▶ _Goal of the exercise_
In the data, take the part that opens with the line containing "The height and" and closes with the line containing "click(367, 631)", and rewrite it with "checkbox" changed to "tick box" and nothing else altered. Leave the pictures out of your answer.

▶ _Data shown_
_____

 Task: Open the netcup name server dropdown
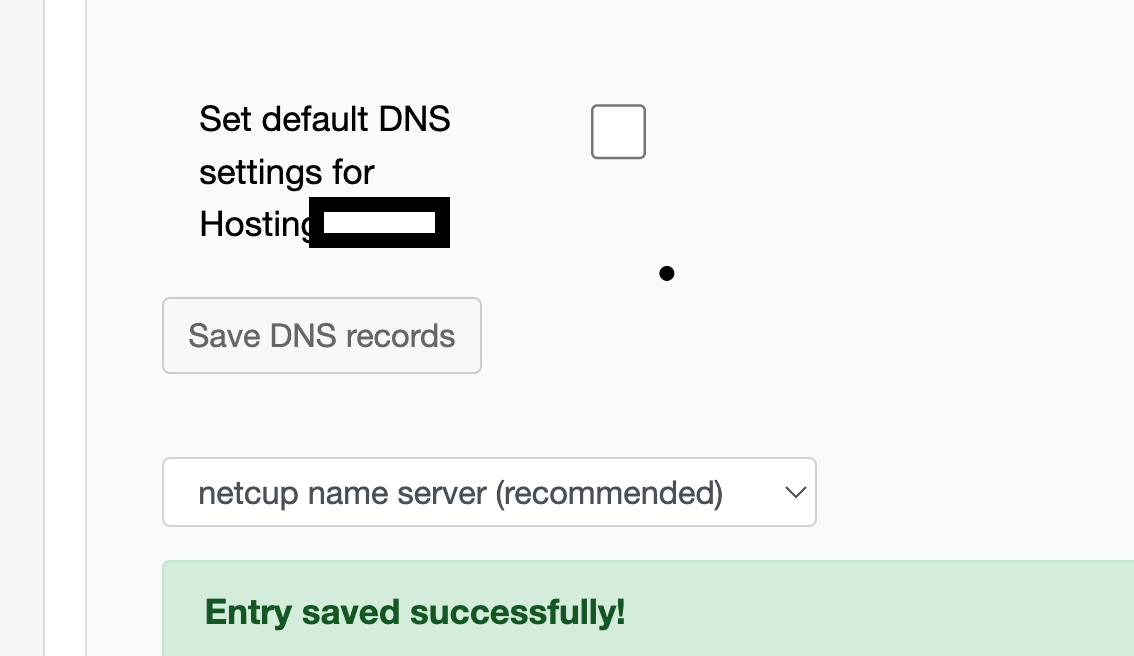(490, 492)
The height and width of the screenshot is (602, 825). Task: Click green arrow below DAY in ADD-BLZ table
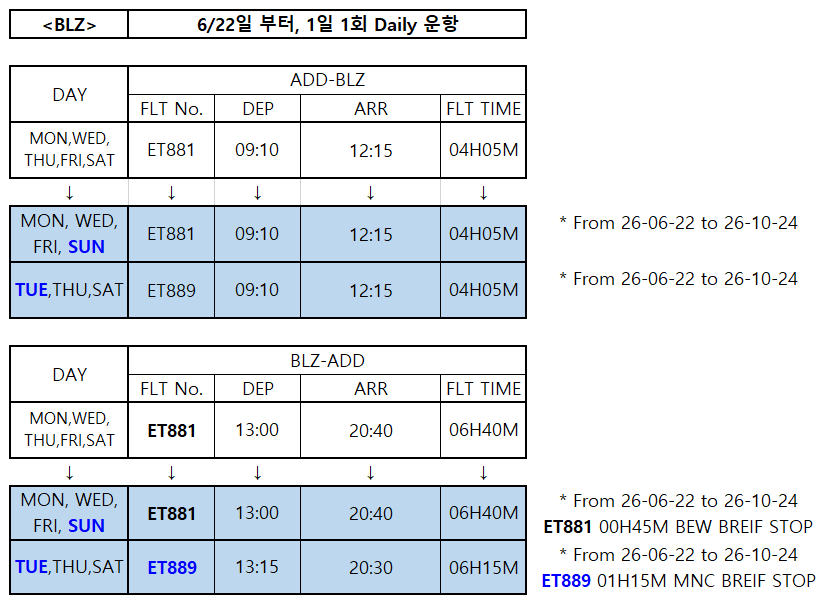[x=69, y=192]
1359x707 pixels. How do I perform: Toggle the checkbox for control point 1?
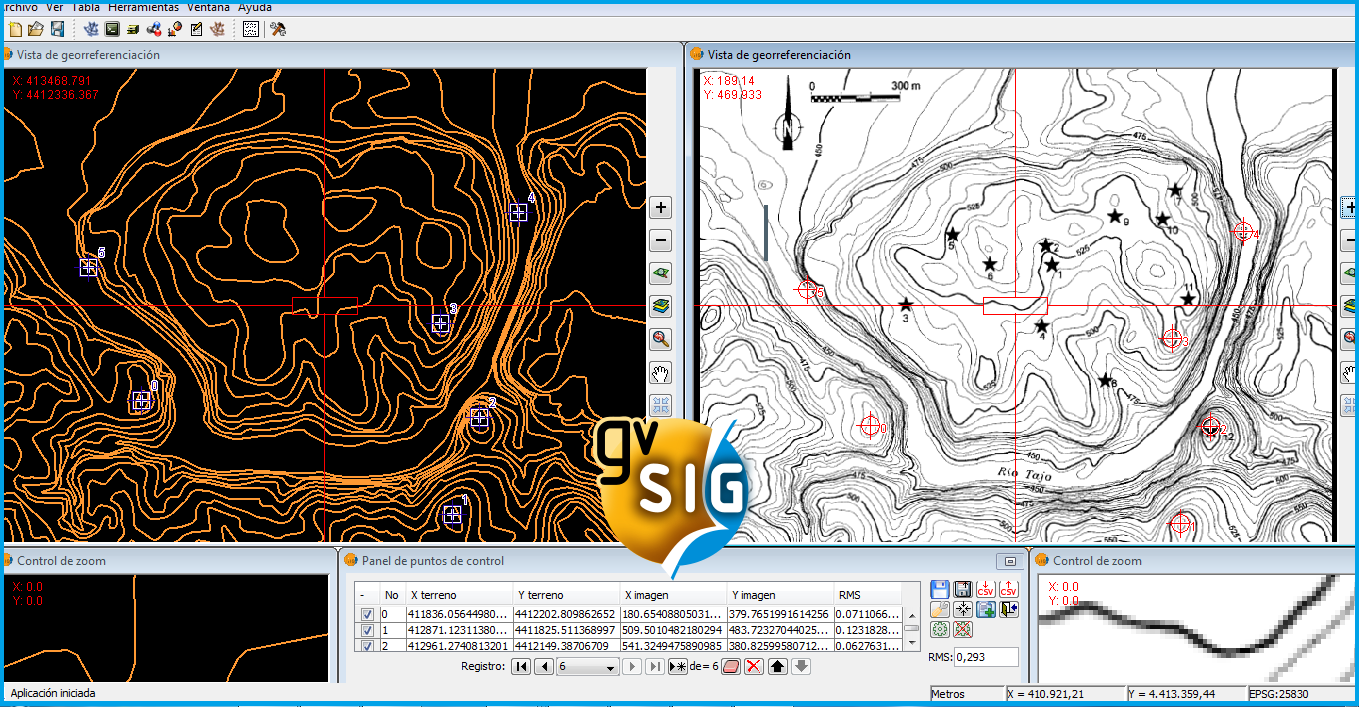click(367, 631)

_____

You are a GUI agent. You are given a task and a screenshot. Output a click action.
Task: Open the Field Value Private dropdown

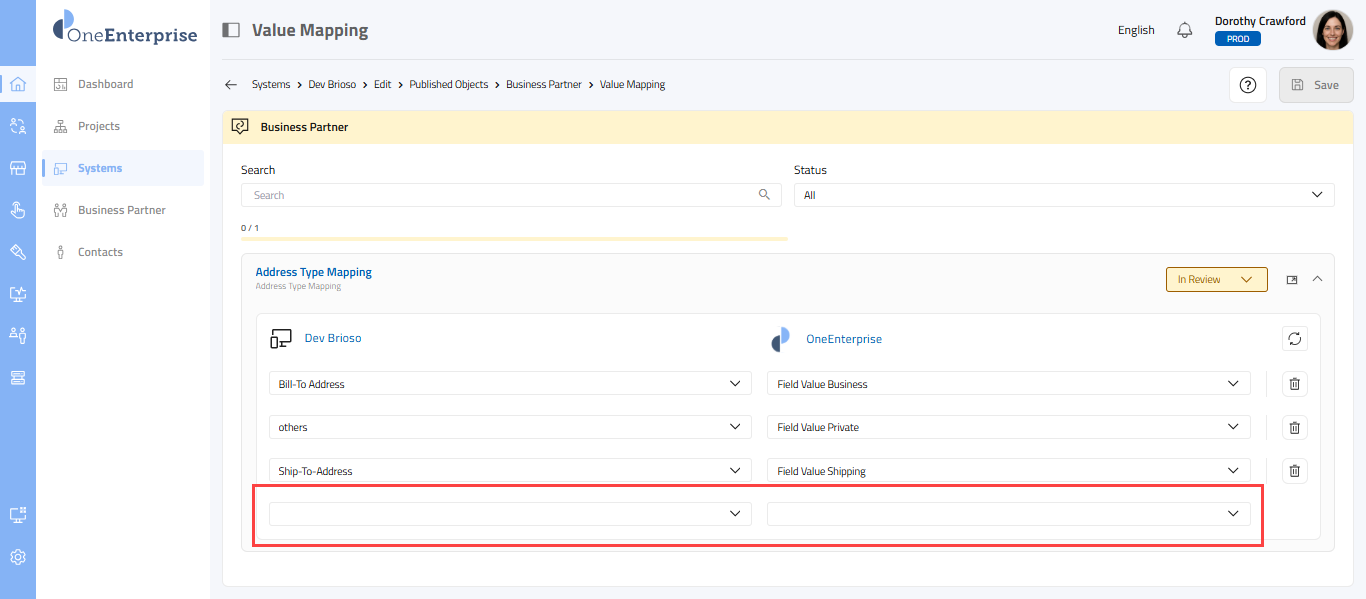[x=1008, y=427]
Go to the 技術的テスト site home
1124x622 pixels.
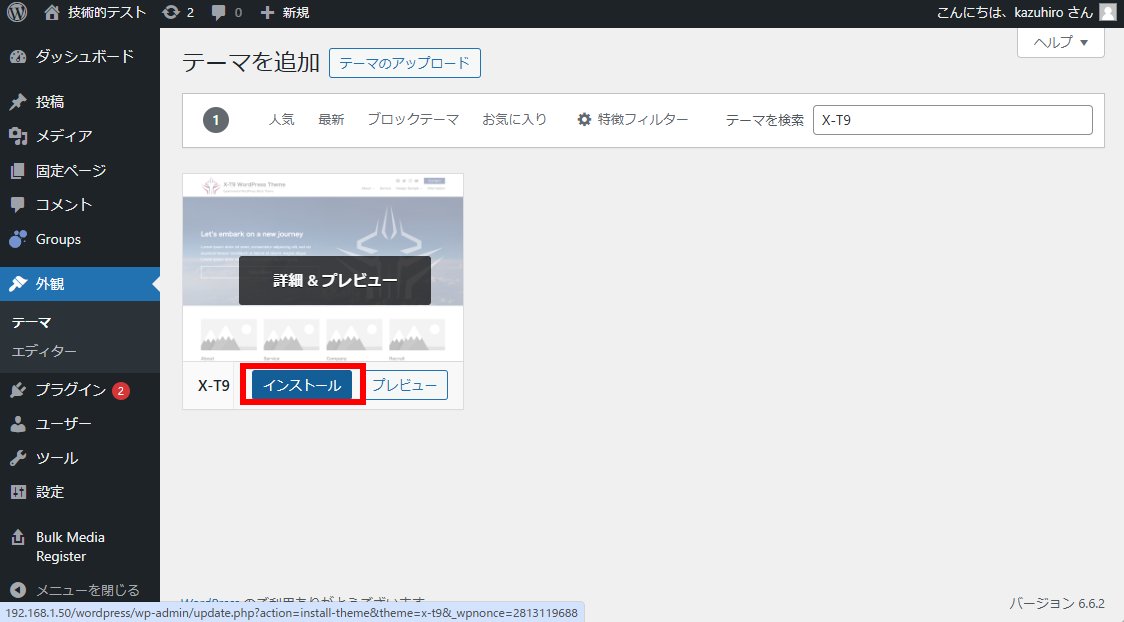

_____

▶ _Task output_
The height and width of the screenshot is (602, 825). Task: Click green arrow below DAY in ADD-BLZ table
[x=69, y=192]
1359x707 pixels. How do I perform: Toggle the tick box for control point 1?
click(367, 631)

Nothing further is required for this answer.